Stored items:

+++

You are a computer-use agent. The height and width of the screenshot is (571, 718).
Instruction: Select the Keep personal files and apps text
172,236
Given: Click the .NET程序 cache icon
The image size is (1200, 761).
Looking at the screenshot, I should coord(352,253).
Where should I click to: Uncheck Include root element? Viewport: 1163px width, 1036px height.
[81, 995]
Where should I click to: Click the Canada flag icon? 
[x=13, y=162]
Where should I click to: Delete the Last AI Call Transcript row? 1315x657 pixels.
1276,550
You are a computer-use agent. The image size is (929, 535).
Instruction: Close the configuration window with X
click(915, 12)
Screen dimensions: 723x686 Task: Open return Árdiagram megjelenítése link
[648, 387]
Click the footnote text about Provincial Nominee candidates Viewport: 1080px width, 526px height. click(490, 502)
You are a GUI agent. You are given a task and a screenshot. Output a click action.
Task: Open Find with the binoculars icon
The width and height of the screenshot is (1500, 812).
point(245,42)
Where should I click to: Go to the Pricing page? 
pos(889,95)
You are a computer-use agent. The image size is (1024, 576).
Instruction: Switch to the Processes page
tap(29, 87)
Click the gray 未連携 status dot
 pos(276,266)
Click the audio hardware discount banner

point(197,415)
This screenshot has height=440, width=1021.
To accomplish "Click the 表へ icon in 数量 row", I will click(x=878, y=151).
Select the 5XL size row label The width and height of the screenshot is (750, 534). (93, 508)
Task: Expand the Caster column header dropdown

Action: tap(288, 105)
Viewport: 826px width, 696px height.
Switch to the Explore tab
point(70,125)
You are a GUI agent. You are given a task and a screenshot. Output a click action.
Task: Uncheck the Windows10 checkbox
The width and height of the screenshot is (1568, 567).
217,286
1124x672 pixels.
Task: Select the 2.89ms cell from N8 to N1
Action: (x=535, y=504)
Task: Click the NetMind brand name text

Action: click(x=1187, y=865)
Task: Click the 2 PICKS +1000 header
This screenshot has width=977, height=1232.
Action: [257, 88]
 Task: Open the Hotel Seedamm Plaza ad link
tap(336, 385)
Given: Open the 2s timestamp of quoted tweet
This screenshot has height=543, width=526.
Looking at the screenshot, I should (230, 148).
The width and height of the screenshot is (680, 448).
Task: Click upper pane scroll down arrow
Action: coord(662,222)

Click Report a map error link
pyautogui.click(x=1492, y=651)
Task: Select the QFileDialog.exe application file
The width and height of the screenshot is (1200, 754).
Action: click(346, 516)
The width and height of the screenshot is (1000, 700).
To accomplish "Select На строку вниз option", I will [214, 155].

+++

Reproduce each entry exactly, leaving out nothing.

You are a computer-use agent. The height and width of the screenshot is (571, 718).
Instruction: Select the Keep personal files and apps text
172,236
Given: Click the .NET程序 cache icon
The image size is (1200, 761).
Looking at the screenshot, I should coord(352,253).
Where should I click to: Uncheck Include root element? Viewport: 1163px width, 1036px height.
[81, 995]
Where should I click to: Click the Canada flag icon? 
[x=13, y=162]
Where should I click to: Delete the Last AI Call Transcript row? 1315x657 pixels.
1276,550
You are a computer-use agent. The image size is (929, 535).
Instruction: Close the configuration window with X
click(915, 12)
Screen dimensions: 723x686 Task: Open return Árdiagram megjelenítése link
[648, 387]
Click the footnote text about Provincial Nominee candidates Viewport: 1080px width, 526px height. click(490, 502)
You are a GUI agent. You are given a task and a screenshot. Output a click action.
Task: Open Find with the binoculars icon
The width and height of the screenshot is (1500, 812).
point(245,42)
Where should I click to: Go to the Pricing page? 
pos(889,95)
You are a computer-use agent. The image size is (1024, 576).
Instruction: Switch to the Processes page
tap(29, 87)
Click the gray 未連携 status dot
 pos(276,266)
Click the audio hardware discount banner

point(197,415)
This screenshot has height=440, width=1021.
To accomplish "Click the 表へ icon in 数量 row", I will click(x=878, y=151).
Select the 5XL size row label The width and height of the screenshot is (750, 534). (93, 508)
Task: Expand the Caster column header dropdown

Action: tap(288, 105)
Viewport: 826px width, 696px height.
Switch to the Explore tab
point(70,125)
You are a GUI agent. You are given a task and a screenshot. Output a click action.
Task: Uncheck the Windows10 checkbox
The width and height of the screenshot is (1568, 567).
217,286
1124x672 pixels.
Task: Select the 2.89ms cell from N8 to N1
Action: (x=535, y=504)
Task: Click the NetMind brand name text

Action: click(x=1187, y=865)
Task: Click the 2 PICKS +1000 header
This screenshot has width=977, height=1232.
Action: [257, 88]
 Task: Open the Hotel Seedamm Plaza ad link
tap(336, 385)
Given: Open the 2s timestamp of quoted tweet
This screenshot has height=543, width=526.
Looking at the screenshot, I should (230, 148).
The width and height of the screenshot is (680, 448).
Task: Click upper pane scroll down arrow
Action: coord(662,222)

Click Report a map error link
pyautogui.click(x=1492, y=651)
Task: Select the QFileDialog.exe application file
The width and height of the screenshot is (1200, 754).
Action: click(346, 516)
The width and height of the screenshot is (1000, 700).
To accomplish "Select На строку вниз option", I will [214, 155].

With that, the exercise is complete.